PROBLEM DESCRIPTION: Only the lines below from the one containing "You are a computer-use agent." through the one containing "Open @scamsniffer link in By Chain panel" belong in the answer, set down exactly, with the pictures left out.

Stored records
********
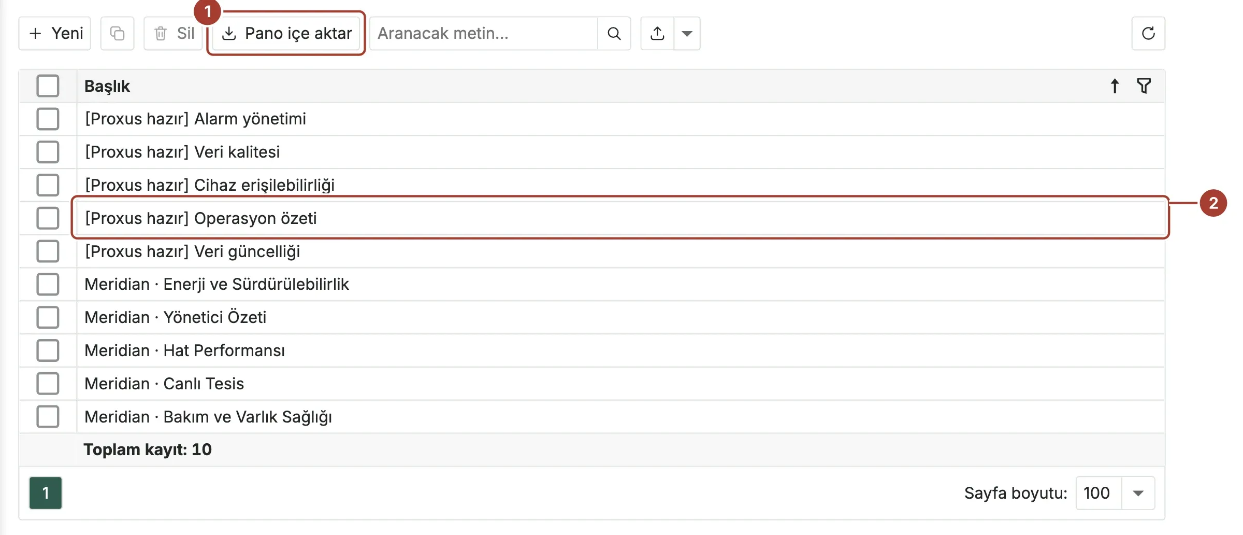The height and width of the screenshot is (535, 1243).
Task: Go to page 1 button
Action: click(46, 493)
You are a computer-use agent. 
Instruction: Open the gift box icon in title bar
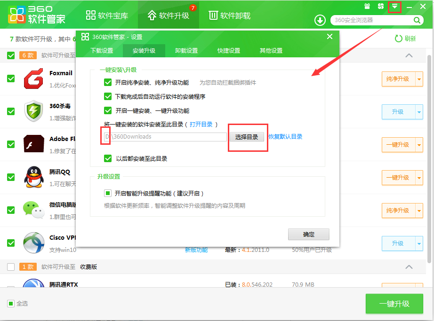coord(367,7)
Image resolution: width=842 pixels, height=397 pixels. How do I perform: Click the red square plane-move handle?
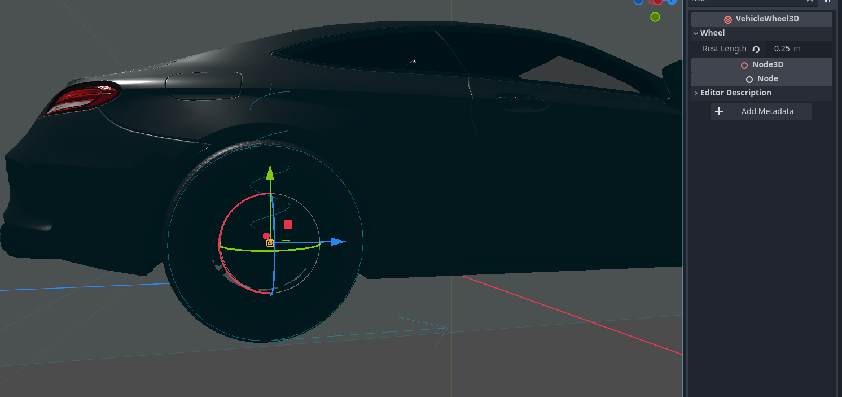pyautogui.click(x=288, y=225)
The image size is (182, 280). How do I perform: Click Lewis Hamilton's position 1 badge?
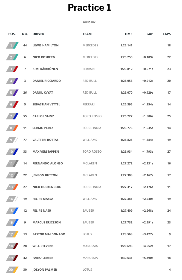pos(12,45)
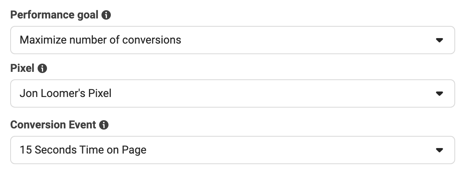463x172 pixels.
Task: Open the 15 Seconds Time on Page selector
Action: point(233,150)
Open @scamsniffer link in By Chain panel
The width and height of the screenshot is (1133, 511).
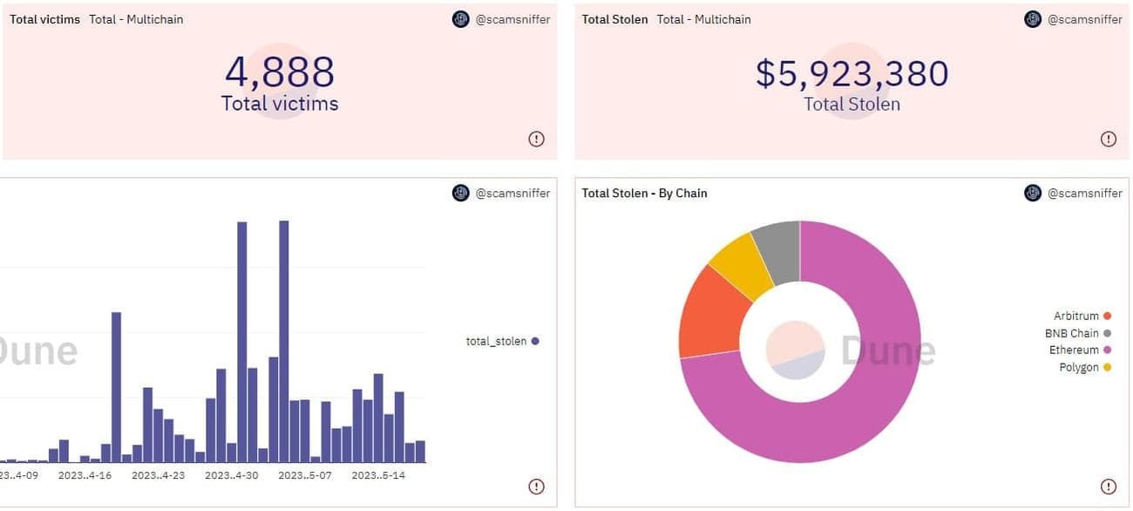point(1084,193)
********
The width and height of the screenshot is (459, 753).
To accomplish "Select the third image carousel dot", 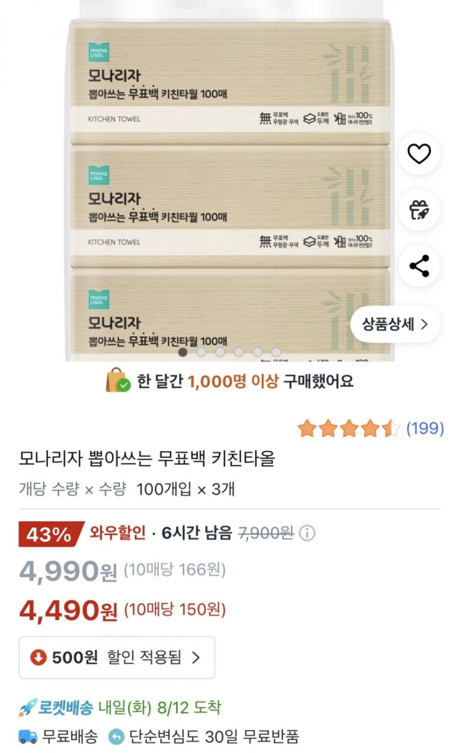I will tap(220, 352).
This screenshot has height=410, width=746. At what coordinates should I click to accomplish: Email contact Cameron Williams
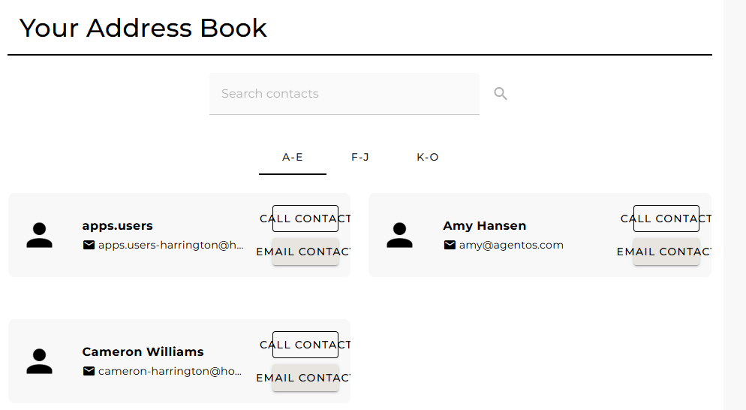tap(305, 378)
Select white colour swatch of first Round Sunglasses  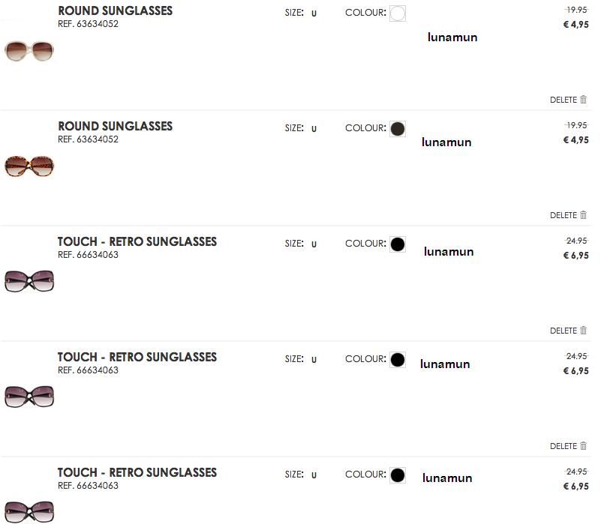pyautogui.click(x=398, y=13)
********
SOLUTION:
You are a computer-use agent. 
Instruction: Open the gift box icon in title bar
coord(367,7)
Image resolution: width=842 pixels, height=397 pixels. How do I perform: Click the red square plane-move handle?
pyautogui.click(x=288, y=225)
The image size is (182, 280). How do I perform: Click Lewis Hamilton's position 1 badge?
pos(12,45)
463x172 pixels.
Task: Open the 15 Seconds Time on Page selector
Action: point(233,150)
Open @scamsniffer link in By Chain panel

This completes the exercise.